The brother of Albania’s prime minister has denied guiding the drone that flew a nationalist flag over the pitch.

Olsi Rama said he had been “taken aside” by police, but denied being arrested in the stands.

Some Serbian media said the 45-year-old was caught with the remote control in his hands.

“I’ve never used a drone in my life, only bought my son a toy helicopter,” he said.

An Albanian fan group has claimed to have flown the flag.

It was grabbed by a Serbian player, prompting an angry reaction from the Albanian team.

The Serbian Prime Minister Aleksandar Vucic said the aim of the stunt was to humiliate the Serbian people, and to cause long-lasting instability in Serbia and throughout the Western Balkans.

The Albanian extremists wanted to portray Serbia as an intolerant country, he added.

The PM also claimed to have warned EU representatives before the match that something was being planned.

Belgrade has described the stunt as “political provocation”, and denies responsibility for the violence that followed.

Albania meanwhile is showing no remorse either.

Its team arrived home in Tirana to a heroes’ welcome. Players had been attacked by Serbian fans who invaded the pitch, and pelted from the stands as they ran for cover.

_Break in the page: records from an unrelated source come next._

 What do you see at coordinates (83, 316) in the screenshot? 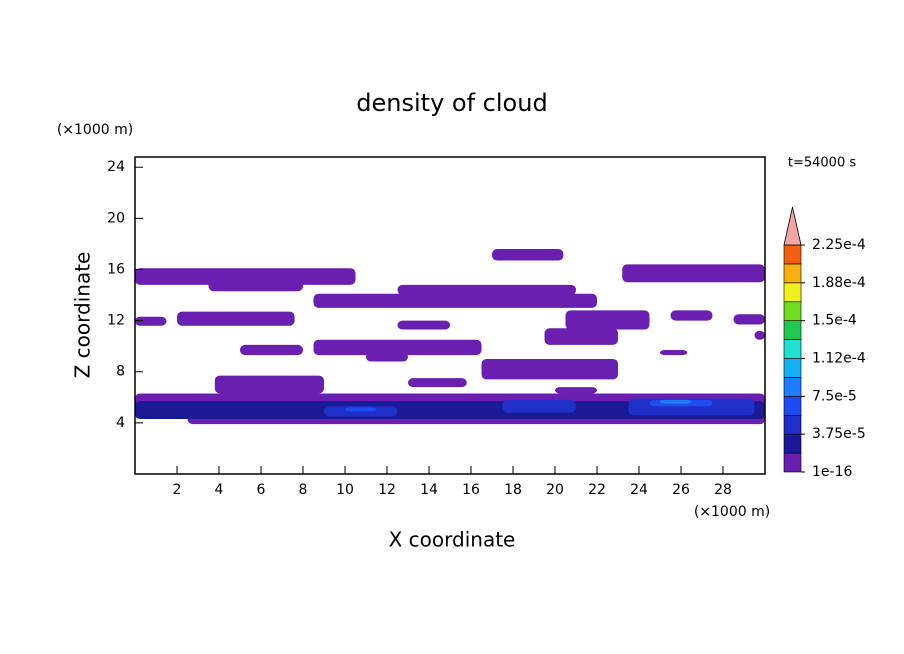
I see `y-axis-label: Z coordinate` at bounding box center [83, 316]. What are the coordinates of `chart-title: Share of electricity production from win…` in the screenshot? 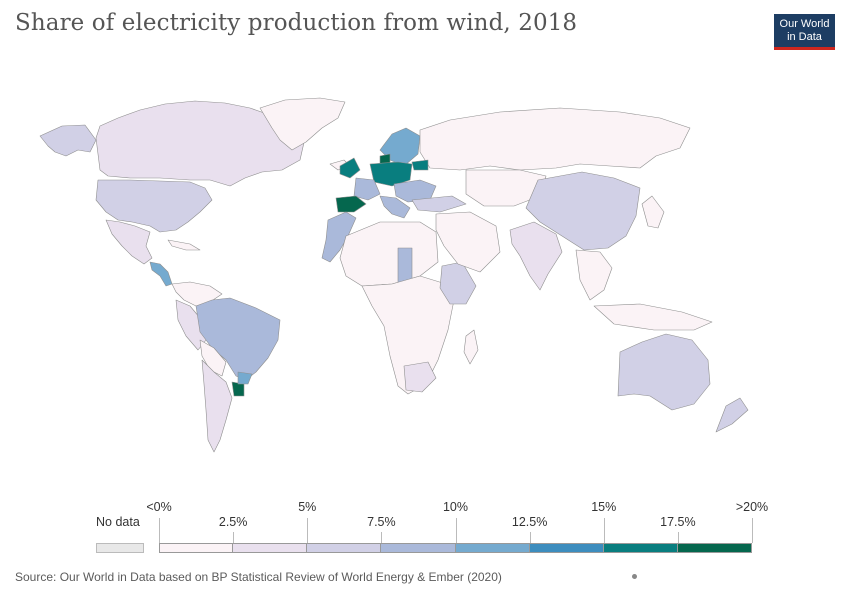 It's located at (296, 23).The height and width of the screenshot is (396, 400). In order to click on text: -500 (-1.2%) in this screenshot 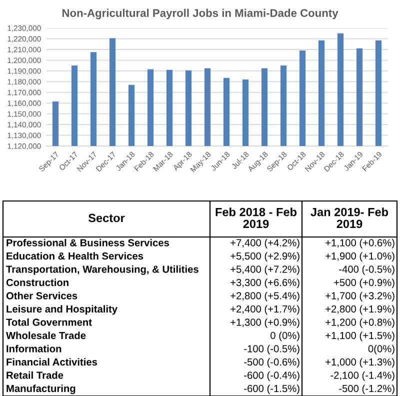, I will do `click(366, 389)`.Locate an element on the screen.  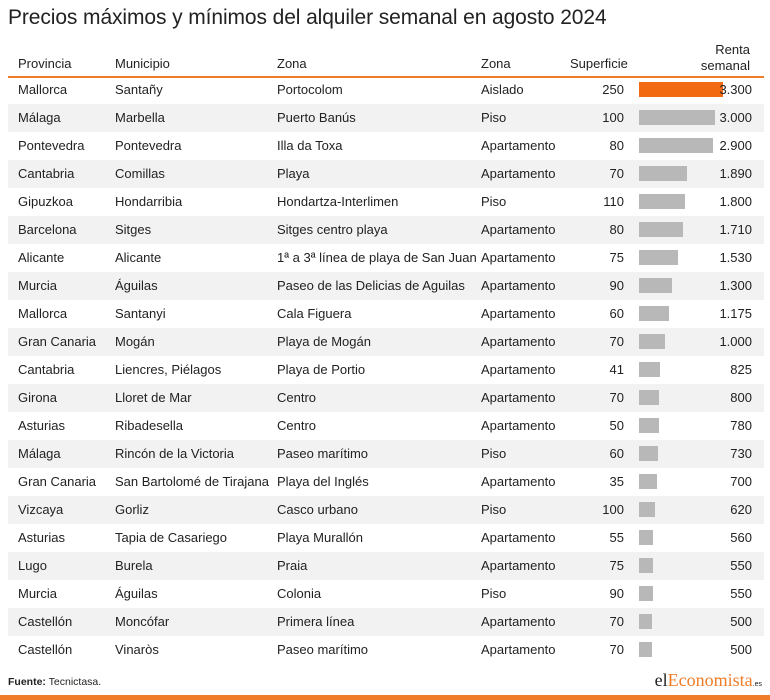
cell-municipio: Águilas is located at coordinates (136, 286).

The Albanian Sports Minister Lindita Nikolla said:
“We demonstrated civilised behaviour, a characteristic the Albanian people want to show as an important factor in peace and understanding. I express my gratitude as a citizen and as the Minister of Sports for all the values our team showed.”

Other senior Albanian government figures have lavished similar praise via their Facebook pages.

The row threatens to overshadow a planned historic visit to Belgrade by Albania’s prime minister Edi Rama – and to reverse a thaw in relations between the two nations which both want to join the EU.